Sure, some companies use VPNs to better secure their
connections, but you can do that with hardware
encryptors on Frame or ATM WAN links.  Why go with a
possibly less reliable ISP-based VPN just to get more

I've been doing security consulting for years and now
am in Product Management at a start-up "next-gen"
carrier, and we've never had a problem selling VPNs.
The cost savings alone make VPNs sell themselves.

I view security as an enabler, as a means to an end,
not the end.  Because VPNs are secure ENOUGH (if
implemented properly and appropriate for your
acceptable level of risk), they enable low cost WAN
and remote access connectivity.  Up to 50% savings in
certain WAN scenarios and up to 90% savings in certain
remote access scenarios.  One past client of mine is
saving $4,000,000 a year with their remote access VPN!

So, yes.  Everyone loves VPNs.  Providers love them
because they sell more circuits.  Vendors love them
because they sell more VPN boxes and software.  IT
Managers love them because they reduce WAN and remote
access costs.  Every dollar saved on
telecommunications costs goes right down to the bottom
line as profit!

The BUSINESS CASE depends on cost savings, not

I've seen companies that are paranoid about VPN
security: 1,024 bit algorithms, smart cards,
biometrics, firewalls, air-gaps, etc. and when I ask
them how they secure their UNENCRYPTED Frame Relay WAN
that ANYONE working for that provider can easily
sniff, their jaw drops wide open.  Doh!

It's up to the Security or IT department to use enough
security that meets the company's business demands:
protect sensitive data up to the acceptable level of
risk, enable lower cost telecommunications to save on
costs, and (possible) enable E-commerce to drive
revenue, all without expending undue extra costs.

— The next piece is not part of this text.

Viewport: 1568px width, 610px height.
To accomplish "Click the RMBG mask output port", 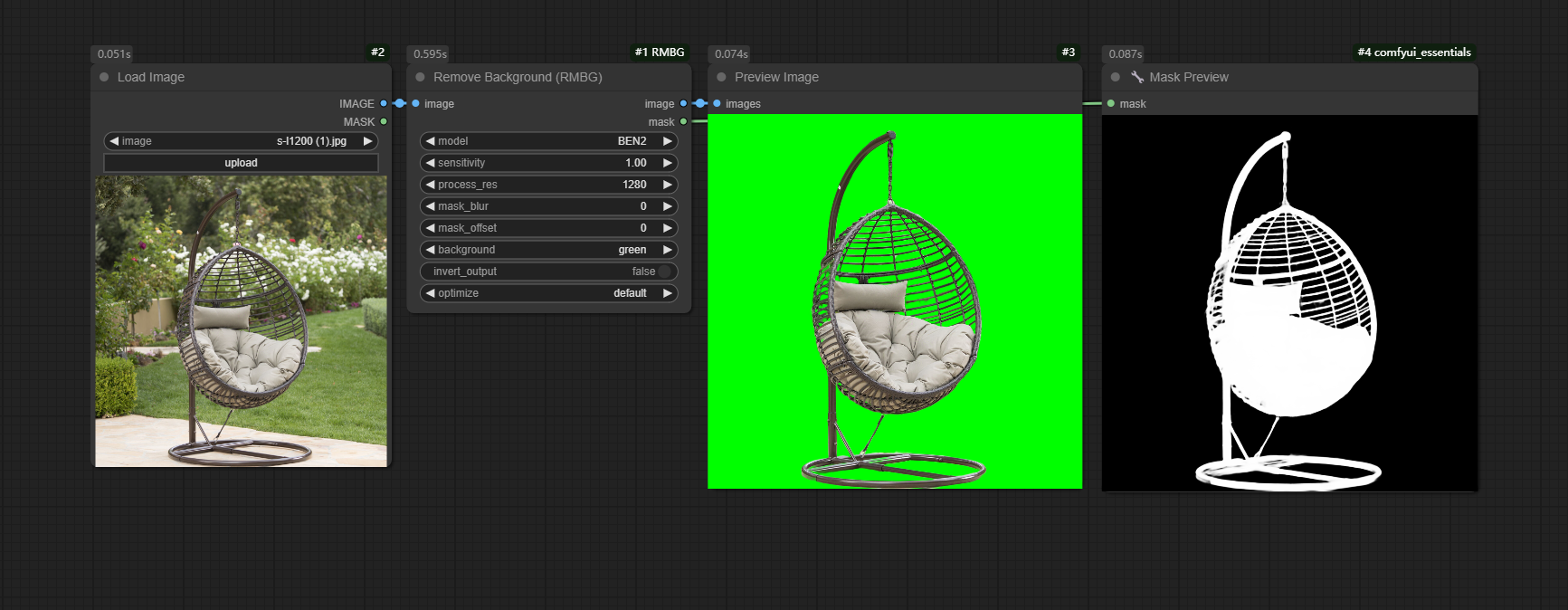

*whew*  Big ole rant from Chris!  :)


--- Sandy Harris <sandy at STORM.CA> wrote:
> There can be large cost savings, especially where a
> VPN running over the
> Internet replaces an expensive leased line solution.
> However, I think that's
> the wrong question.
> The business case for VPNs depends mainly on
> security, not cost savings, and
> the value of security depends on the value of your
> data.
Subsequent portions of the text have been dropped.